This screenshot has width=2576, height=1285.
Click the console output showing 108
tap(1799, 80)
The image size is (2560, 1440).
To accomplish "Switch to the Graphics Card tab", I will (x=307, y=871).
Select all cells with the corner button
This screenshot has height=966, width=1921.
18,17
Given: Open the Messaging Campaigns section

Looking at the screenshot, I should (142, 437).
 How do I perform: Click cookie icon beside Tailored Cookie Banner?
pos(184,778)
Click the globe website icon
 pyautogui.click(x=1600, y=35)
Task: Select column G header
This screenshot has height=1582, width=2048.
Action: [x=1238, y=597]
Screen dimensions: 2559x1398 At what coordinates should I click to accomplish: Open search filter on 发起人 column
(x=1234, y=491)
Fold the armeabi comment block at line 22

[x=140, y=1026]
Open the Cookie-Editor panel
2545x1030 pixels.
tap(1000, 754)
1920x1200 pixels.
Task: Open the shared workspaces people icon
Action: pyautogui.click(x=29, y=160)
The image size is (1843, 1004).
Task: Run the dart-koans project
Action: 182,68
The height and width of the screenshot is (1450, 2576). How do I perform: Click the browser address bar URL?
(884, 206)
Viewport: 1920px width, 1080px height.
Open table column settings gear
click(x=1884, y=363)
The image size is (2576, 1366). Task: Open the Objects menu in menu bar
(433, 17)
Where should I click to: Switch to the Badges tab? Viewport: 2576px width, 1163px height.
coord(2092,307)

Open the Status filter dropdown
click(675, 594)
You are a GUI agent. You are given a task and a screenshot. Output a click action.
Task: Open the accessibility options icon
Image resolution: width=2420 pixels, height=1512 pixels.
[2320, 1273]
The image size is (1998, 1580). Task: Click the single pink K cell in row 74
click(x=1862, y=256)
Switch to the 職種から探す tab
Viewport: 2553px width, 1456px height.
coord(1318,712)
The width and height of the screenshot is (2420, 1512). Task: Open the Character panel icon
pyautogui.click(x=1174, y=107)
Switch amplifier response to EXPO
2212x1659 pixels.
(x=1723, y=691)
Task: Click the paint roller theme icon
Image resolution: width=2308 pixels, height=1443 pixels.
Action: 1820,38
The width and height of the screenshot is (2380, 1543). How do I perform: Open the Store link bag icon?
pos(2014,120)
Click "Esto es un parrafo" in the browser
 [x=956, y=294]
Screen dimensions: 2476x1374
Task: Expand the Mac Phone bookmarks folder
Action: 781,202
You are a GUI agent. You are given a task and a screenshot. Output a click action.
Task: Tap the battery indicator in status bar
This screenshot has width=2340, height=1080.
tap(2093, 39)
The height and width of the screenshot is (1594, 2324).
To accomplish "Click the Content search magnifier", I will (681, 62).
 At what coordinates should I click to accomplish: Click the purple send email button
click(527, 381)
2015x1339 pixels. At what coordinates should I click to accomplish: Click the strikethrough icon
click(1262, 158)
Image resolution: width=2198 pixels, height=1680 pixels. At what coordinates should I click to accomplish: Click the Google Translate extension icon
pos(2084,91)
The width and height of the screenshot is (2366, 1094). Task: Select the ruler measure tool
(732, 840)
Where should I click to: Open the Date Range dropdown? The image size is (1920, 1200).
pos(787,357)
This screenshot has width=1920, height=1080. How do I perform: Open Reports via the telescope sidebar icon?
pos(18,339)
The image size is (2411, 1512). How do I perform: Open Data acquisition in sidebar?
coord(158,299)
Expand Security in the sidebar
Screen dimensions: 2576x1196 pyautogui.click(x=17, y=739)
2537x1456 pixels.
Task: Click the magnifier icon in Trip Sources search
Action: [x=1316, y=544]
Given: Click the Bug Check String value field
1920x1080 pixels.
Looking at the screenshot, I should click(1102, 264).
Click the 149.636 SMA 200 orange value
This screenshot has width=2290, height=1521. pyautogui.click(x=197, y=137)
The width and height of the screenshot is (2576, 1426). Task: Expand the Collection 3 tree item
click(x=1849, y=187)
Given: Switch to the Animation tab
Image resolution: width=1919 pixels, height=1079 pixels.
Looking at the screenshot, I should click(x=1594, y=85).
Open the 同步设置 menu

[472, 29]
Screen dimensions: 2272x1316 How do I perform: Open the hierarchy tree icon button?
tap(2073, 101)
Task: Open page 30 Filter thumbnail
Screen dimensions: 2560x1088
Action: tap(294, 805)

-----

**EXERCISE**: What is needed is a word-for-word copy of the material above.

**RESULT**:
This screenshot has width=2576, height=1285.
Click the console output showing 108
tap(1799, 80)
The image size is (2560, 1440).
To accomplish "Switch to the Graphics Card tab", I will (x=307, y=871).
Select all cells with the corner button
This screenshot has height=966, width=1921.
18,17
Given: Open the Messaging Campaigns section

Looking at the screenshot, I should (142, 437).
 How do I perform: Click cookie icon beside Tailored Cookie Banner?
pos(184,778)
Click the globe website icon
 pyautogui.click(x=1600, y=35)
Task: Select column G header
This screenshot has height=1582, width=2048.
Action: [x=1238, y=597]
Screen dimensions: 2559x1398 At what coordinates should I click to accomplish: Open search filter on 发起人 column
(x=1234, y=491)
Fold the armeabi comment block at line 22

[x=140, y=1026]
Open the Cookie-Editor panel
2545x1030 pixels.
tap(1000, 754)
1920x1200 pixels.
Task: Open the shared workspaces people icon
Action: pyautogui.click(x=29, y=160)
The image size is (1843, 1004).
Task: Run the dart-koans project
Action: 182,68
The height and width of the screenshot is (1450, 2576). How do I perform: Click the browser address bar URL?
(884, 206)
Viewport: 1920px width, 1080px height.
Open table column settings gear
click(x=1884, y=363)
The image size is (2576, 1366). Task: Open the Objects menu in menu bar
(433, 17)
Where should I click to: Switch to the Badges tab? Viewport: 2576px width, 1163px height.
coord(2092,307)

Open the Status filter dropdown
click(675, 594)
You are a GUI agent. You are given a task and a screenshot. Output a click action.
Task: Open the accessibility options icon
Image resolution: width=2420 pixels, height=1512 pixels.
[2320, 1273]
The image size is (1998, 1580). Task: Click the single pink K cell in row 74
click(x=1862, y=256)
Switch to the 職種から探す tab
Viewport: 2553px width, 1456px height.
coord(1318,712)
The width and height of the screenshot is (2420, 1512). Task: Open the Character panel icon
pyautogui.click(x=1174, y=107)
Switch amplifier response to EXPO
2212x1659 pixels.
(x=1723, y=691)
Task: Click the paint roller theme icon
Image resolution: width=2308 pixels, height=1443 pixels.
Action: 1820,38
The width and height of the screenshot is (2380, 1543). How do I perform: Open the Store link bag icon?
pos(2014,120)
Click "Esto es un parrafo" in the browser
 [x=956, y=294]
Screen dimensions: 2476x1374
Task: Expand the Mac Phone bookmarks folder
Action: 781,202
You are a GUI agent. You are given a task and a screenshot. Output a click action.
Task: Tap the battery indicator in status bar
This screenshot has width=2340, height=1080.
tap(2093, 39)
The height and width of the screenshot is (1594, 2324).
To accomplish "Click the Content search magnifier", I will (681, 62).
 At what coordinates should I click to accomplish: Click the purple send email button
click(527, 381)
2015x1339 pixels. At what coordinates should I click to accomplish: Click the strikethrough icon
click(1262, 158)
Image resolution: width=2198 pixels, height=1680 pixels. At what coordinates should I click to accomplish: Click the Google Translate extension icon
pos(2084,91)
The width and height of the screenshot is (2366, 1094). Task: Select the ruler measure tool
(732, 840)
Where should I click to: Open the Date Range dropdown? The image size is (1920, 1200).
pos(787,357)
This screenshot has width=1920, height=1080. How do I perform: Open Reports via the telescope sidebar icon?
pos(18,339)
The image size is (2411, 1512). How do I perform: Open Data acquisition in sidebar?
coord(158,299)
Expand Security in the sidebar
Screen dimensions: 2576x1196 pyautogui.click(x=17, y=739)
2537x1456 pixels.
Task: Click the magnifier icon in Trip Sources search
Action: [x=1316, y=544]
Given: Click the Bug Check String value field
1920x1080 pixels.
Looking at the screenshot, I should click(1102, 264).
Click the 149.636 SMA 200 orange value
This screenshot has width=2290, height=1521. pyautogui.click(x=197, y=137)
The width and height of the screenshot is (2576, 1426). Task: Expand the Collection 3 tree item
click(x=1849, y=187)
Given: Switch to the Animation tab
Image resolution: width=1919 pixels, height=1079 pixels.
Looking at the screenshot, I should click(x=1594, y=85).
Open the 同步设置 menu

[472, 29]
Screen dimensions: 2272x1316 How do I perform: Open the hierarchy tree icon button?
tap(2073, 101)
Task: Open page 30 Filter thumbnail
Screen dimensions: 2560x1088
Action: tap(294, 805)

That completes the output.